_Input for this task:_

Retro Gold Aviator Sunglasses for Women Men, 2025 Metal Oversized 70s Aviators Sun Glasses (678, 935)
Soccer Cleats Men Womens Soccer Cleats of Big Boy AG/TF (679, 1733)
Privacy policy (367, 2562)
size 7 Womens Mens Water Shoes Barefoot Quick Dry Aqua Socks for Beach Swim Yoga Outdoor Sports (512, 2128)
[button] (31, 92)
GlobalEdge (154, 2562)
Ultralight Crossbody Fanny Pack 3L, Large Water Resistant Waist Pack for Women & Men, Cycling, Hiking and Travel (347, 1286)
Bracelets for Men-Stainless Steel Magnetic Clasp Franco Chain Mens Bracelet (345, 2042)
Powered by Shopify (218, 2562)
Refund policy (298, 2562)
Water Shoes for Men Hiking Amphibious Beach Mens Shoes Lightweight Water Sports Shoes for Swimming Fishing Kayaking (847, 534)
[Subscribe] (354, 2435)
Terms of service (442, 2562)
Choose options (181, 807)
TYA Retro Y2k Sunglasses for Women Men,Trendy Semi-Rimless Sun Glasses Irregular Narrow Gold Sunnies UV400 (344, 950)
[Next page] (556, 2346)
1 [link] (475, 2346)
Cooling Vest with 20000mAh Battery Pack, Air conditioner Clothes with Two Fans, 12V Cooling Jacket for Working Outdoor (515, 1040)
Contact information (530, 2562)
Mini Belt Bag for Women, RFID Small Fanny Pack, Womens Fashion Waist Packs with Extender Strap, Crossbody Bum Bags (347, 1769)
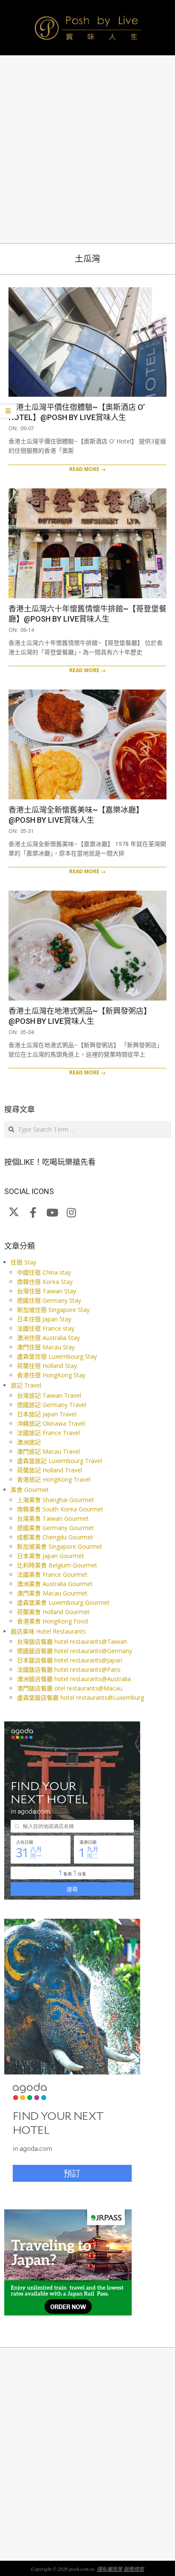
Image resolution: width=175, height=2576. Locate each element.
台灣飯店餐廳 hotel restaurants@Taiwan (72, 1641)
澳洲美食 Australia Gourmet (55, 1584)
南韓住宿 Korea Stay (45, 1282)
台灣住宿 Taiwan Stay (46, 1291)
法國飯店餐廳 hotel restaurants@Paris (69, 1669)
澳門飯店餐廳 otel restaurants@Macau (69, 1688)
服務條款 (134, 2568)
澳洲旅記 (29, 1442)
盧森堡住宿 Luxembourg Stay (57, 1356)
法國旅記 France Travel (48, 1433)
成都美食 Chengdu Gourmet (55, 1537)
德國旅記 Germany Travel (51, 1405)
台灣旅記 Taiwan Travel (49, 1395)
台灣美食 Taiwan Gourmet (53, 1518)
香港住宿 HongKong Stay (51, 1375)
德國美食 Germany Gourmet (55, 1528)
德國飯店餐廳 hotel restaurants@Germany (74, 1651)
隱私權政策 (109, 2568)
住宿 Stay (23, 1262)
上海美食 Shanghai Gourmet (55, 1500)
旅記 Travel (26, 1385)
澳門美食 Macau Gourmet (52, 1593)
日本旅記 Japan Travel (46, 1414)
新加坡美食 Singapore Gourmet (59, 1546)
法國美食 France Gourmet (52, 1574)
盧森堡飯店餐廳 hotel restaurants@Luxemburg (80, 1697)
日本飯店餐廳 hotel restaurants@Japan (69, 1660)
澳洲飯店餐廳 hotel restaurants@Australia (74, 1679)
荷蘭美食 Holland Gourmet (53, 1612)
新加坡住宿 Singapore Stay (53, 1310)
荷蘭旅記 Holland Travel (49, 1470)
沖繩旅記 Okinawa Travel (51, 1423)
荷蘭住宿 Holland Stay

_Written problem:_ Quote the records word for word, everything from the line containing "size 7 Womens" down to the line containing "德國旅記 Germany Travel (51, 1405)". Leave the pictures out.

_Complete output:_
size 7 Womens Mens Water Shoes Barefoot Quick Dry Aqua Socks for Beach Swim Yoga Outdoor Sports (512, 2128)
[button] (31, 92)
GlobalEdge (154, 2562)
Ultralight Crossbody Fanny Pack 3L, Large Water Resistant Waist Pack for Women & Men, Cycling, Hiking and Travel (347, 1286)
Bracelets for Men-Stainless Steel Magnetic Clasp Franco Chain Mens Bracelet (345, 2042)
Powered by Shopify (218, 2562)
Refund policy (298, 2562)
Water Shoes for Men Hiking Amphibious Beach Mens Shoes Lightweight Water Sports Shoes for Swimming Fishing Kayaking (847, 534)
[Subscribe] (354, 2435)
Terms of service (442, 2562)
Choose options (181, 807)
TYA Retro Y2k Sunglasses for Women Men,Trendy Semi-Rimless Sun Glasses Irregular Narrow Gold Sunnies UV400 (344, 950)
[Next page] (556, 2346)
1 [link] (475, 2346)
Cooling Vest with 20000mAh Battery Pack, Air conditioner Clothes with Two Fans, 12V Cooling Jacket for Working Outdoor (515, 1040)
Contact information (530, 2562)
Mini Belt Bag for Women, RFID Small Fanny Pack, Womens Fashion Waist Packs with Extender Strap, Crossbody Bum Bags (347, 1769)
Image resolution: width=175, height=2576. Locate each element.
台灣飯店餐廳 hotel restaurants@Taiwan (72, 1641)
澳洲美食 Australia Gourmet (55, 1584)
南韓住宿 Korea Stay (45, 1282)
台灣住宿 Taiwan Stay (46, 1291)
法國飯店餐廳 hotel restaurants@Paris (69, 1669)
澳門飯店餐廳 otel restaurants@Macau (69, 1688)
服務條款 (134, 2568)
澳洲旅記 (29, 1442)
盧森堡住宿 Luxembourg Stay (57, 1356)
法國旅記 France Travel (48, 1433)
成都美食 Chengdu Gourmet (55, 1537)
德國旅記 Germany Travel (51, 1405)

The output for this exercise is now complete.